The expanded approval was based on data on the use of palbociclib in men collected from three medical record databases, which showed that palbociclib had the same safety profile in female and male patients, explained Richard Pazdur, M.D., director of the FDA’s Oncology Center of Excellence.
The Food and Drug Administration (FDA) has approved a new targeted therapy, ribociclib (Kisqali®), and expanded its earlier approval of palbociclib (Ibrance®), for the initial treatment of some women with breast cancer. Both drugs are approved in combination with an aromatase inhibitor for the treatment of postmenopausal women with advanced or metastatic breast cancer that is hormone receptor (HR) positive and HER2 negative.
In 2015, palbociclib was granted accelerated approval based on evidence from a phase II clinical trial. The FDA grants accelerated approvals based on preliminary evidence showing that a new therapy addresses an unmet clinical need. For the FDA to give the therapy regular approval, however, it requires more in-depth studies to confirm the clinical benefit. Palbociclib now has a regular approval based on positive results from a large phase III trial.

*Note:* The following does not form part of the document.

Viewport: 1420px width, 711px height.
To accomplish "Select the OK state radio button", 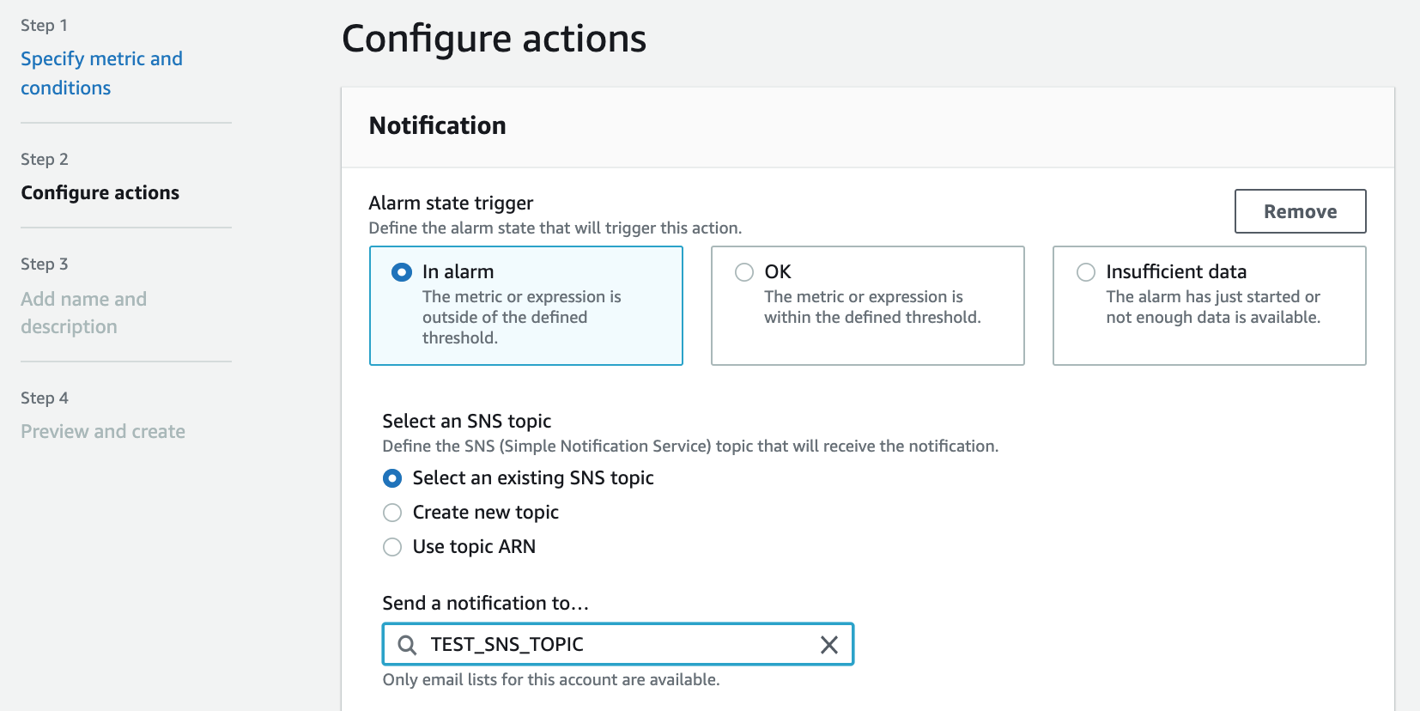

These approvals are likely to affect many patients with metastatic breast cancer, said Stanley Lipkowitz, M.D., Ph.D., chief of the Women’s Malignancies Branch of NCI’s Center for Cancer Research. "The vast majority of patients with metastatic breast cancer are HR positive, HER2 negative," he explained.
Both ribociclib and palbociclib work by inhibiting molecules that help control cell division called cyclin-dependent kinase (CDK) 4 and 6. These enzymes are commonly found in higher than normal amounts in breast cancer cells.
This class of drugs has had a tremendous impact on the length of time that advanced or metastatic breast cancer is controlled, Dr. Lipkowitz stressed.
"A CDK4/6 inhibitor combined with an aromatase inhibitor should be considered as first-line treatment for patients with advanced or metastatic breast cancer," he said.
The approval of ribociclib was based on interim results from a phase III trial of 668 postmenopausal women with HR-positive, HER2-negative advanced or metastatic breast cancer who had not received prior treatment for advanced cancer. The participants were randomly assigned to receive ribociclib plus the aromatase inhibitor letrozole (Femara®) or placebo plus letrozole. The trial was funded by Novartis, the manufacturer of ribociclib.
After 18 months of follow-up, the progression-free survival rate was 63% for the ribociclib group and 42% for the placebo group. The median time to disease progression was about 15 months in the placebo group and was not yet reached in the ribociclib group by the time of analysis. Approximately 53% of patients in the ribociclib group and 37% of those in the placebo group responded—that is, they had measurable tumor shrinkage after treatment.
The most common adverse events for patients in the ribociclib group were neutropenia, nausea, and infections. Significantly more patients in the ribociclib group than the placebo group had neutropenia or leukopenia—a side effect of CDK4/6 inhibition in blood cells.
The majority of serious adverse events experienced by patients in the ribociclib group were reversed by ribociclib dose reductions or interruptions, the study authors noted.
The expanded approval of palbociclib was based on a phase III trial (called PALOMA-2) of 666 women with HR-positive, HER2-negative breast cancer who were randomly assigned to receive palbociclib plus letrozole or placebo plus letrozole. Compared with placebo, palbociclib extended median progression-free survival by about 10 months, from 15 months in the placebo group to 25 months in the palbociclib group. About 55% of patients in the palbociclib group and 44% in the placebo group had measurable tumor shrinkage after treatment.
At the time of the analyses, the length of patient follow-up in both ribociclib and palbociclib trials was not long enough to determine whether the therapies improved how long patients live. Investigators from both studies are continuing follow-up and expect to report on overall survival in the future.
In combination with letrozole, both ribociclib and palbociclib had similar benefit and side effect profiles, said Dr. Lipkowitz. One difference between the two drugs is that ribociclib altered the heart rhythms of 3% of patients, while palbociclib did not have this effect, he noted. A direct comparison of the two drugs would require a separate study, he noted.
The bottom line, he continued, is that a CDK4/6 inhibitor—either ribociclib or palbociclib—may be used as first-line therapy for women with HR-positive, HER2-negative advanced or metastatic breast cancer.